Today’s letter is my attempt to come to terms with something crazy. Something wild and totally fascinating, and fundamentally challenging to our faith.

Here’s the basic issue: In the future, we might be robots. Not made entirely of gadgetry like Rosie in The Jetsons, obviously. Probably (hopefully!) not battling manically destructive liquid mercury fake-people, a la Terminator 2. But the prospect of biologically normal humans becoming significantly integrated with electronic and robotic systems- for purposes like regulating organ function, enhancing mental efficiency, supplementing muscle performance (Lance Armstrong will be jealous) - that kind of science fiction future isn’t just a possibility, it’s nearly upon us. And researchers have a name for the moment when the human species overcomes biological limits through robotic technology. It’s called The Singularity. They predict it’ll happen within my lifetime.

I first encountered serious discussion on this topic a few years back, in a book by a Stanford University professor. His is a good school, I surmised, so maybe this Singularity business is more than weird fantasy. Since then, I’ve had several further occasions to learn more, most recently in a great book written by Peter Diamandis (creator of the X Prize) called Abundance. The book is mostly a discussion of amazing technologies currently in development, plus the author’s argument that these breakthroughs- if coupled with sufficient foresight, courage, and compassion- may just make the future more equitable, verdant and incredible than most present day pessimists allow.

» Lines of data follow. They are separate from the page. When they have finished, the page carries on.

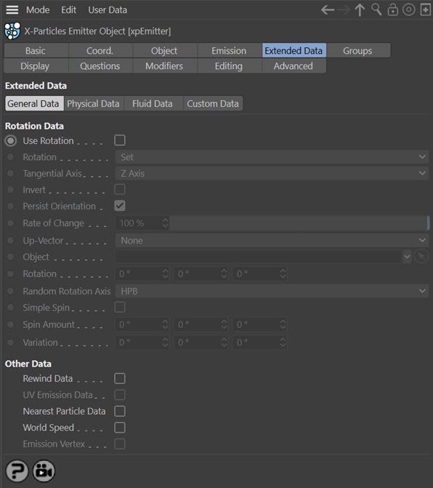Viewport: 433px width, 488px height.
Task: Click the Rate of Change slider
Action: [299, 223]
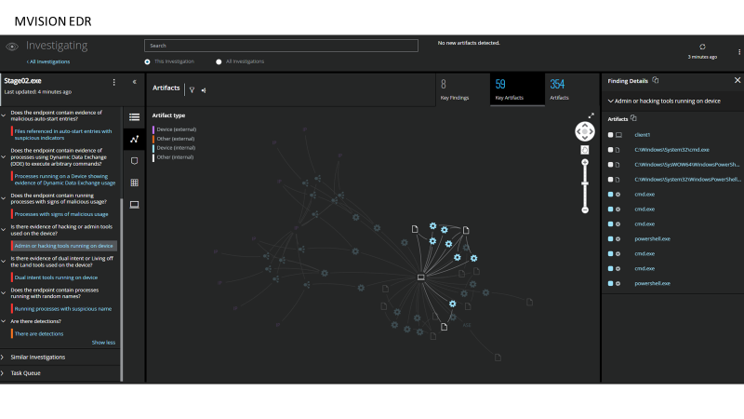Viewport: 744px width, 419px height.
Task: Go back via All Investigations link
Action: pyautogui.click(x=48, y=61)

And a key component in this, to me, quite compelling argument is that various fields of research may not only change how food is grown (in mid-air, nutrients delivered via mist, row crops stacked vertical inside downtown skyscrapers), minerals mined (on near-earth asteroids, utilizing zero gravity 3-D printers for spare parts, then commencing extra-terrestrial manufacturing), or clean water delivered (mass distribution in developing countries of nano-technology water filtration systems and/or industrial scale salt water desalination). They could also change the very definition of what it means to be human. Forget verse three of ‘America the Beautiful’? Imagine a Google-search implant in your brain, wirelessly connected to the web. Worried about finding cancerous cells forming before it’s too late? Imagine an early warning system that identifies pre-cancerous growths in real time, then alerts your doctor directly. People are working on this stuff. Production time-lines exist, for better or worse. For Christians, then, whose believe fundamentally in the reality of a Creator, and who then profess the blessed claim to be created in that image, what’s the consequence of technology not just unlocking mobile computing or air travel, but fiddling with the building blocks of God’s most spectacular designs?

I, for one, find the notion (mostly) exhilarating. Jesus claimed in John 10:10, “I came that they may have life, and have it abundantly.” That’s Jesus’ ultimate hope: abundant life for all life. With these potential breakthroughs, this author suggests, that hope is realistic for the first time in human history. Food, water, health care, education- globally available and affordable. He wisely notes that abundant life for all life isn’t the same as luxurious living all around. It’s one thing to have enough and another to rock a Rolex! Still, the percentage of people living in extreme poverty is falling most everywhere. It’s possible that trend accelerates as technology changes exponentially. Which it is.

Further, I think the basic claim of Genesis 1- that we’re created in the Creator’s image- not only permits us to be constantly inventive, it’s God’s way of pushing us along. We’re intended to be co-creators with God, taking what is already and seeking improvements. If that leads us to use robotics to make aging easier, surgeries safer, brains faster, we’re not eliminating God’s designs. We’re fulfilling God’s promises, right? There are potential downsides and abuses, no doubt, so let’s pray we’re wise! But should it come to pass soon that technology becomes as important to biology as genetics, then let’s also pray we step into that brave new world not with fear, but Hallelujahs. Thanking God for creating us with creative capacity, with brains that dream the impossible, and with spirits who still rejoice in the limitless abundance of God’s grace.